## Objectif
Transcrivez sans modification le passage de l'extrait ci-dessous sur les rois Pasteurs qui commence à « Il remarque les » et se termine à « transposition est visible. ».

On a fait voir de quelle manière ils en avaient été tirés, et comment les plus
grandes différences qui se trouvent entre eux, deviennent les preuves les
plus fortes de la transformation qu’a subie l’un des deux. La question n’est
donc plus la même. Il ne s’agit pas de savoir si les Hébreux ont fait en
Égypte ce que l’on dit des rois Pasteurs, mais de savoir si les faits
attribués aux rois Pasteurs ont été imaginés d’après ce que Moïse a dit des
Hébreux ; C’est sous ce point de vue qu’elle est traitée dans l’ouvrage de
Guérin du Rocher ; et c’était là qu’il fallait l’étudier, avant de parler des
Hyksos. Josèphe,
citant le texte de Manéthon, ne fait aucun doute que ce ne soit de sa nation
que l’Auteur Égyptien ait parlé ; il énonce simplement la chose ; et ne se
met pas en peine de la prouver : était-ce une opinion reçue parmi les siens ?
Il remarque les deux interprétations que Manéthon donnait du mot Hyksos, rois
Pasteurs ou Pasteurs-captifs. Il les trouve justes l’une et l’autre, quoiqu’il
préfère la seconde, comme plus vraisemblable et plus conforme à l’ancienne
Histoire du Peuple Hébreu ; ce qui paraîtrait annoncer qu’il ne tenait pas
beaucoup à cette qualité de rois. « Nos premiers pères, a dit-il,
nourrissaient des troupeaux, et menaient la vie de pasteurs : d’un autre
côté, les Livres sacrés des Égyptiens n’ont pas tort de les appeler des
captifs ; c’est le nom que Joseph, l’un de nos ancêtres, se donne à lui-même,
quand il paraît devant Pharaon[3]. » Eusèbe
n’admet qu’une dynastie de rois, appelés en Égypte Pasteurs, et il la place
immédiatement avant la grande dynastie Thébaine, C’est la XVe de Manéthon,
dont il fait sa dix- septième ; et le motif de la transposition est visible.

## Données disponibles

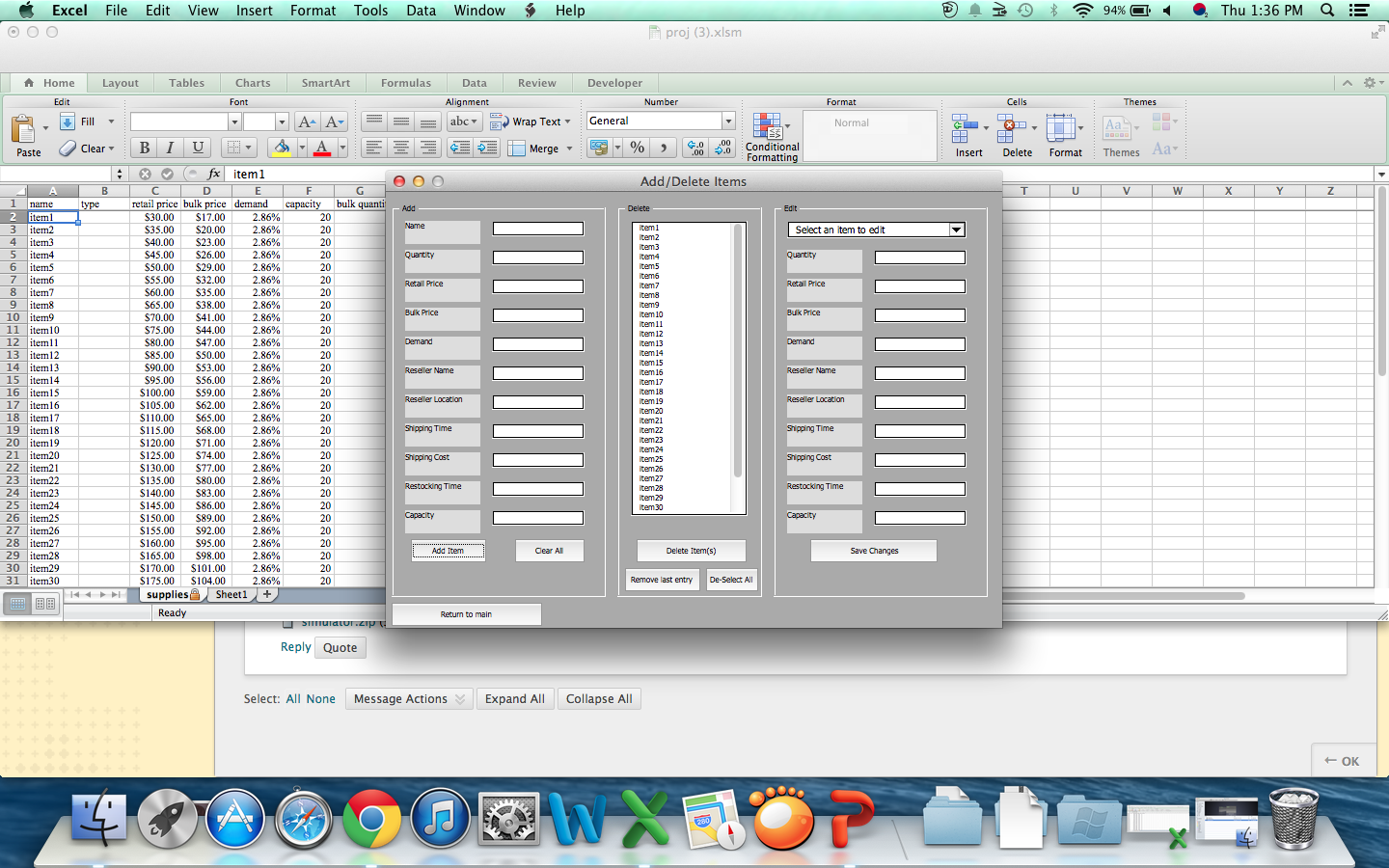
Task: Click De-Select All in the Delete section
Action: (730, 581)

## Réponse
Il remarque les deux interprétations que Manéthon donnait du mot Hyksos, rois
Pasteurs ou Pasteurs-captifs. Il les trouve justes l’une et l’autre, quoiqu’il
préfère la seconde, comme plus vraisemblable et plus conforme à l’ancienne
Histoire du Peuple Hébreu ; ce qui paraîtrait annoncer qu’il ne tenait pas
beaucoup à cette qualité de rois. « Nos premiers pères, a dit-il,
nourrissaient des troupeaux, et menaient la vie de pasteurs : d’un autre
côté, les Livres sacrés des Égyptiens n’ont pas tort de les appeler des
captifs ; c’est le nom que Joseph, l’un de nos ancêtres, se donne à lui-même,
quand il paraît devant Pharaon[3]. » Eusèbe
n’admet qu’une dynastie de rois, appelés en Égypte Pasteurs, et il la place
immédiatement avant la grande dynastie Thébaine, C’est la XVe de Manéthon,
dont il fait sa dix- septième ; et le motif de la transposition est visible.